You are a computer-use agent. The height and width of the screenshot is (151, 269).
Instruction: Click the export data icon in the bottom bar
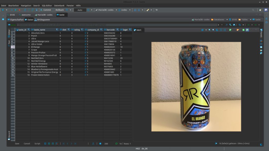93,144
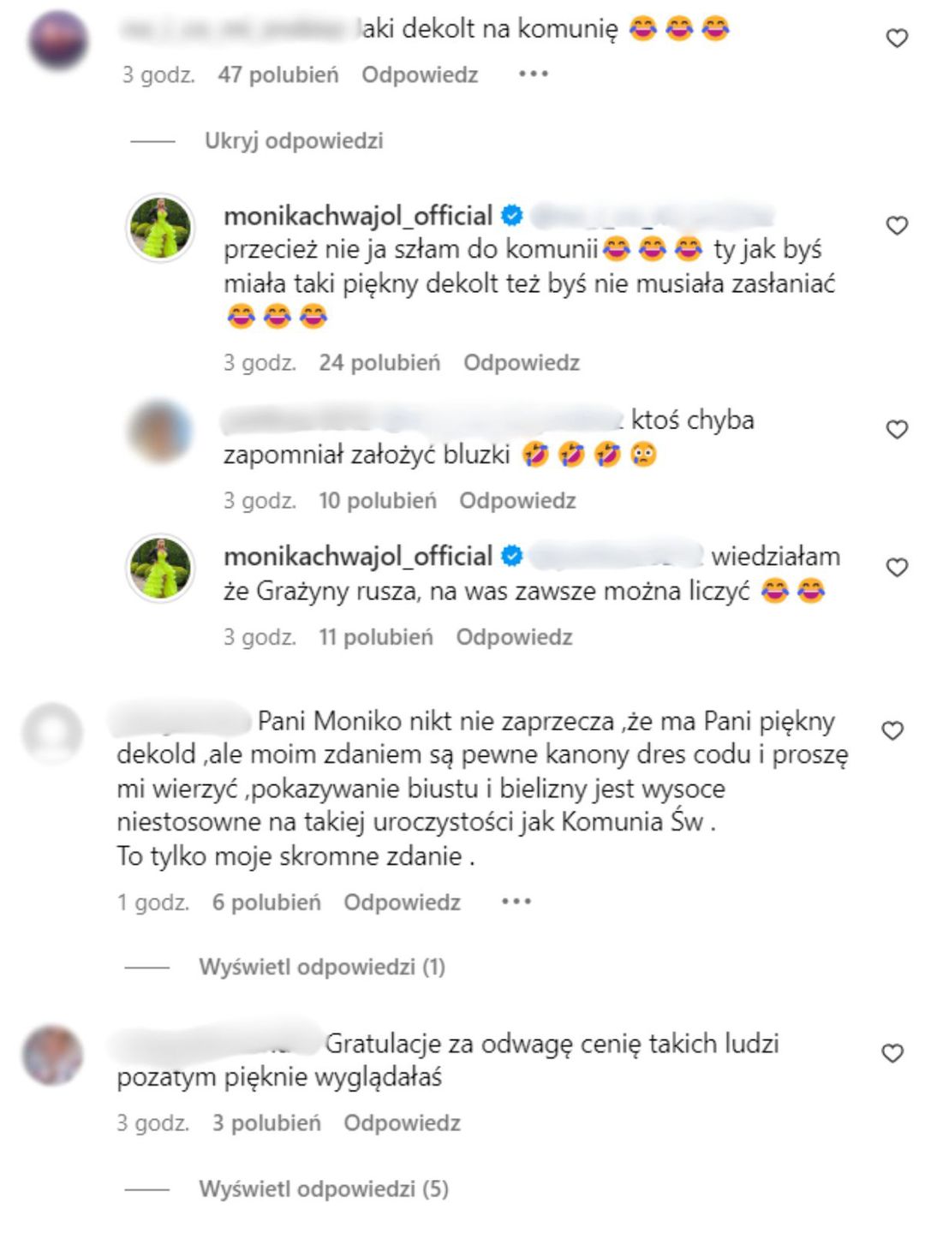Expand 'Wyświetl odpowiedzi (1)' replies
925x1233 pixels.
tap(322, 967)
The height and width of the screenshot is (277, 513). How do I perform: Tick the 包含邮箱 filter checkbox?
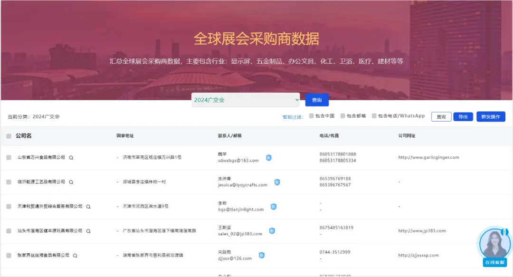[x=343, y=116]
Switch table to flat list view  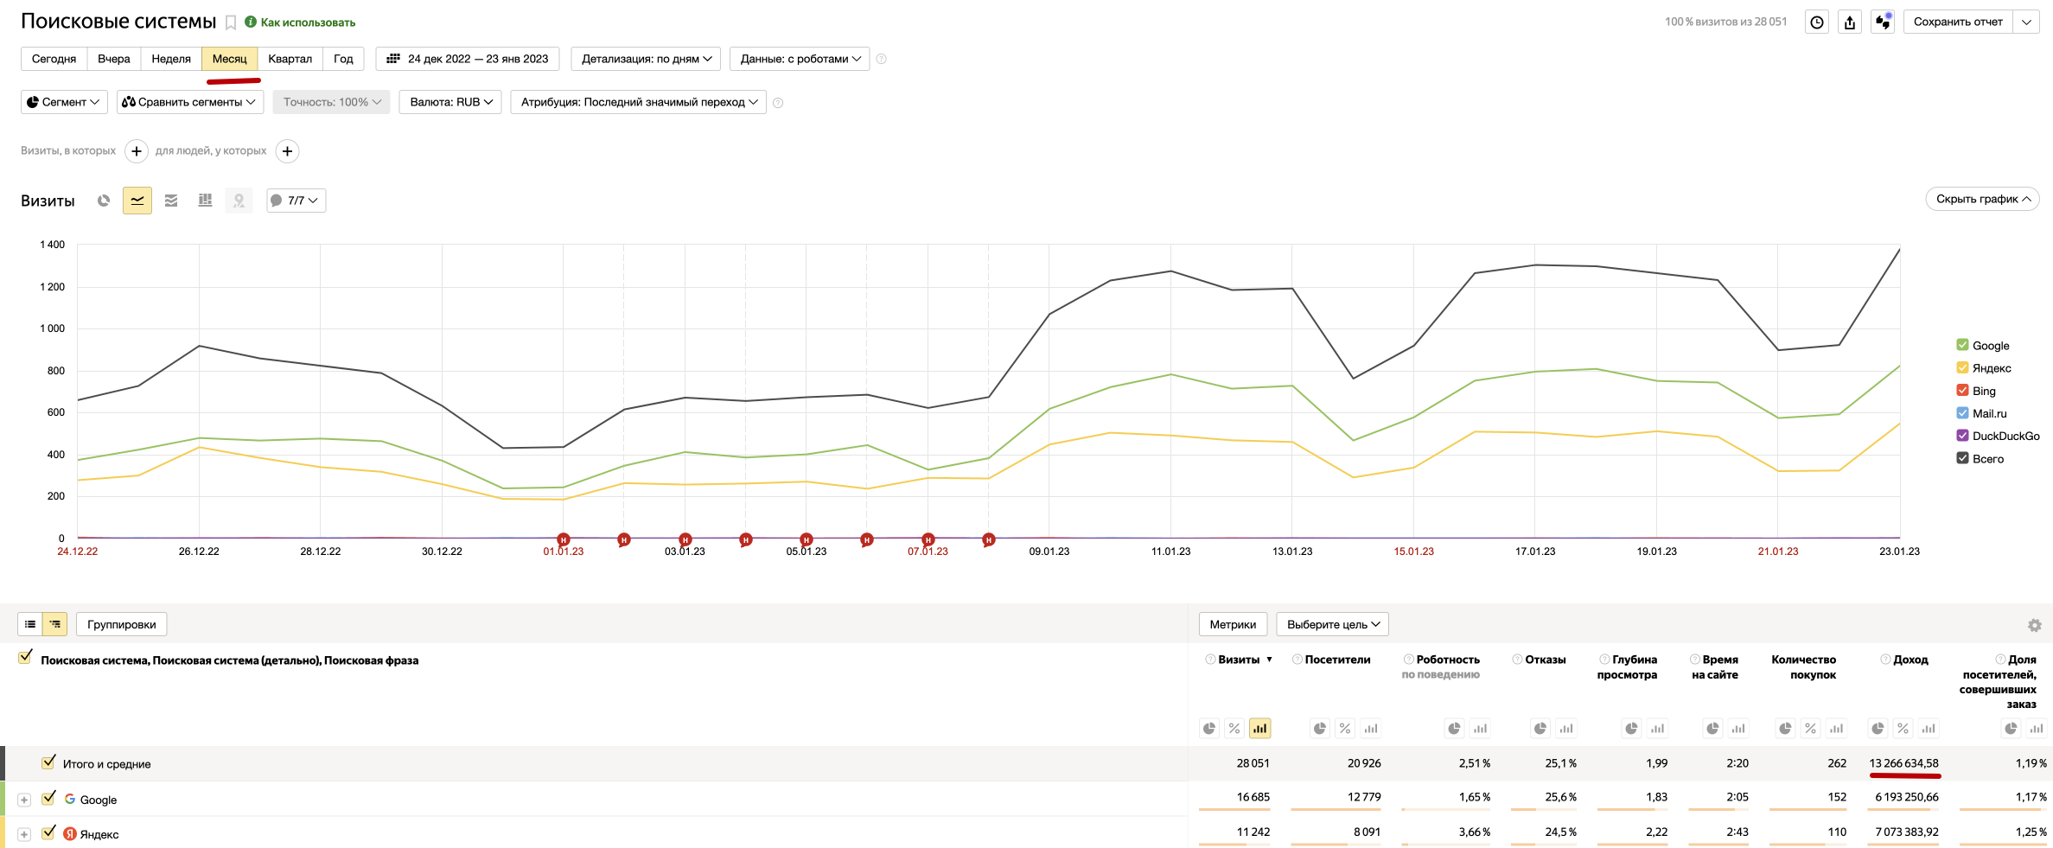pyautogui.click(x=30, y=624)
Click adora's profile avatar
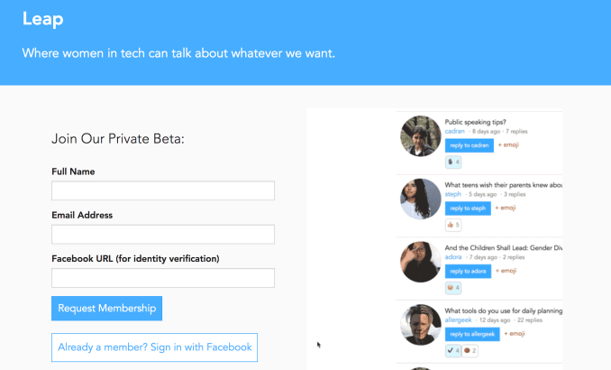This screenshot has width=611, height=370. pyautogui.click(x=420, y=262)
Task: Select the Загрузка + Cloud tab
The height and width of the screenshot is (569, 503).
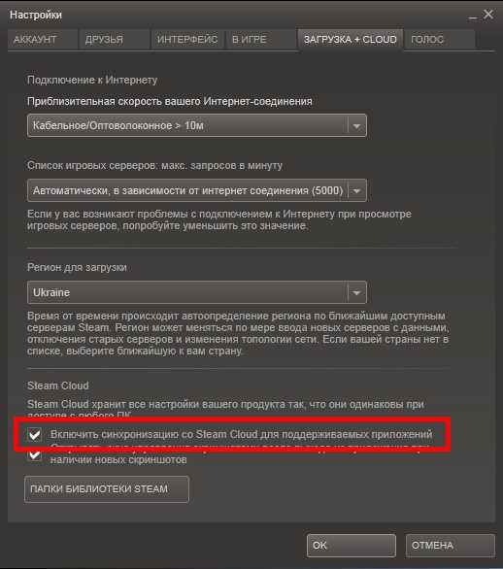Action: 351,39
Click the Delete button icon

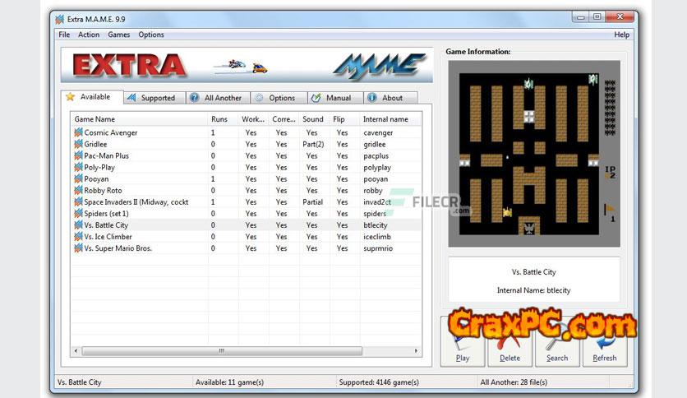coord(509,340)
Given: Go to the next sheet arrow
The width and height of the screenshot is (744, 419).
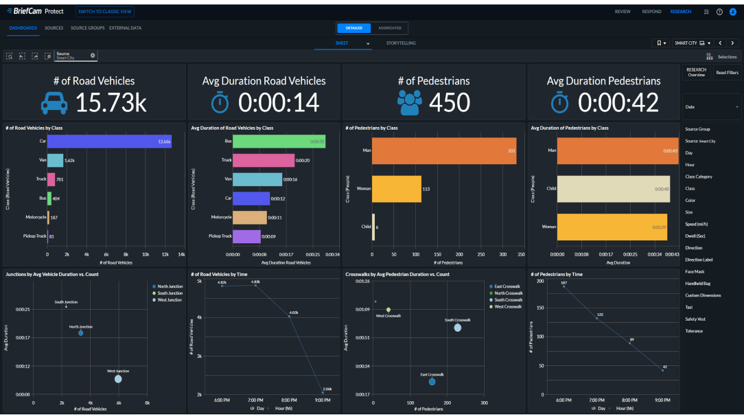Looking at the screenshot, I should 732,43.
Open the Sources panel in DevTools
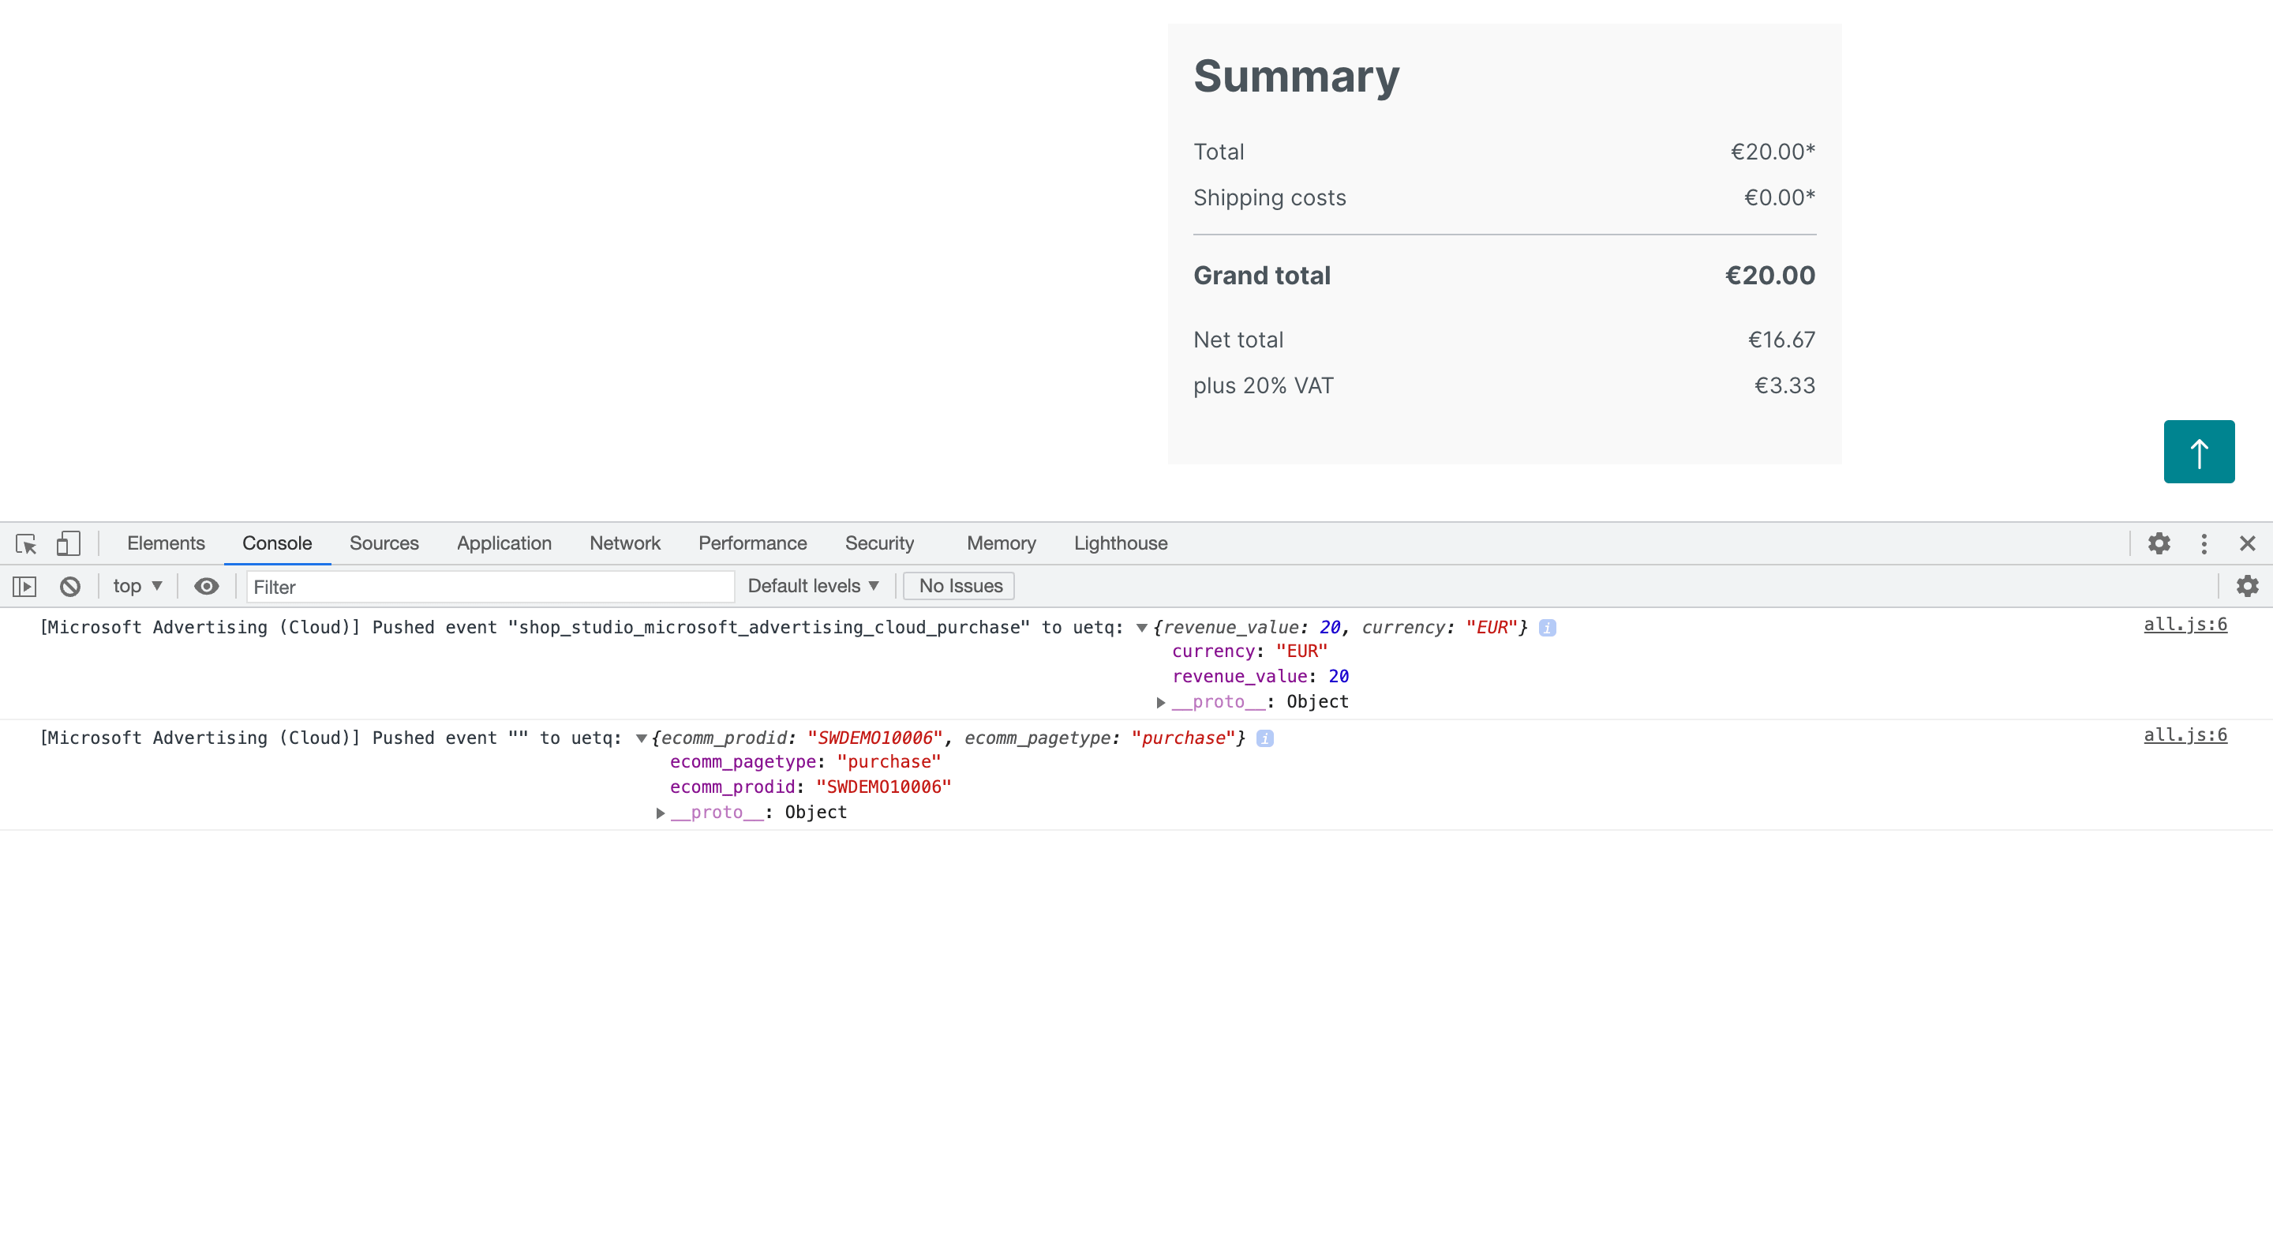 [383, 542]
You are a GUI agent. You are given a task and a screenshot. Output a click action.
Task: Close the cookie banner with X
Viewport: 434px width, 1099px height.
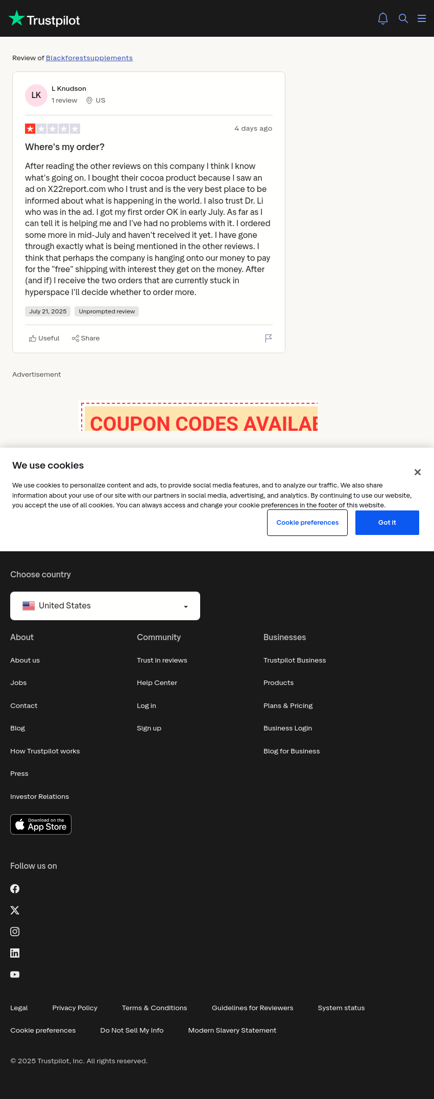point(418,472)
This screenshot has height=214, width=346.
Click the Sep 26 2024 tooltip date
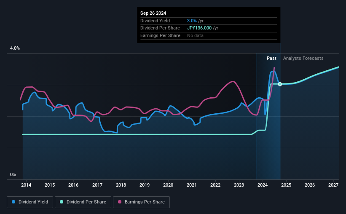click(153, 13)
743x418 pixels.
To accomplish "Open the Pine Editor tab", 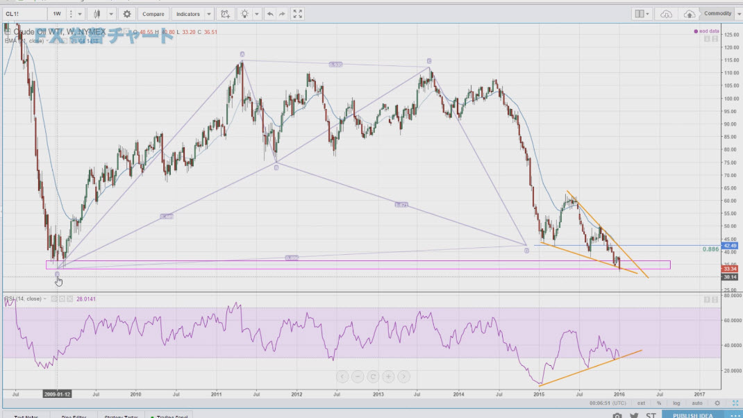I will [75, 415].
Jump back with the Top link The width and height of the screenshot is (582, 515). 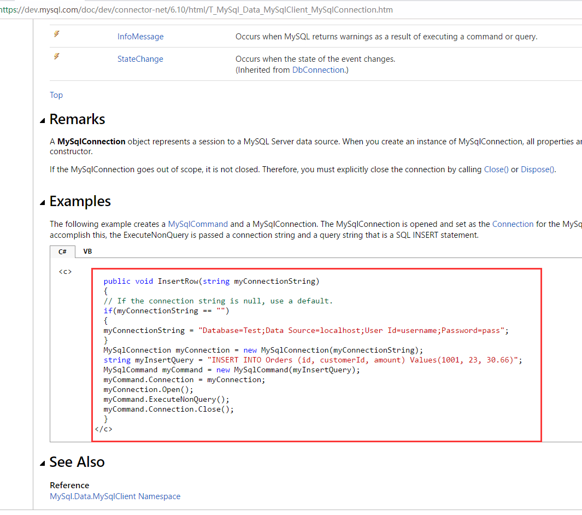56,95
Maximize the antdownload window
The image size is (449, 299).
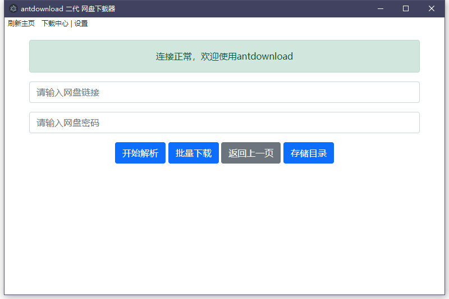pos(406,8)
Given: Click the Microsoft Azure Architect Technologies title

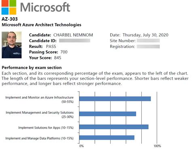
********************
• WHAT YOU NEED TO DO
Using the material above, transcribe exactly the lines from the one holding "Task: Select the Загрузка + Cloud tab" to the one holding "Given: Go to the next sheet arrow", both ends kept. Do not carry over any pictures.

• SOLUTION FOR THIS EXERCISE
Task: Select the Загрузка + Cloud tab
The height and width of the screenshot is (569, 503).
Action: 351,39
Click the Delete button icon

coord(509,340)
Given: Go to the next sheet arrow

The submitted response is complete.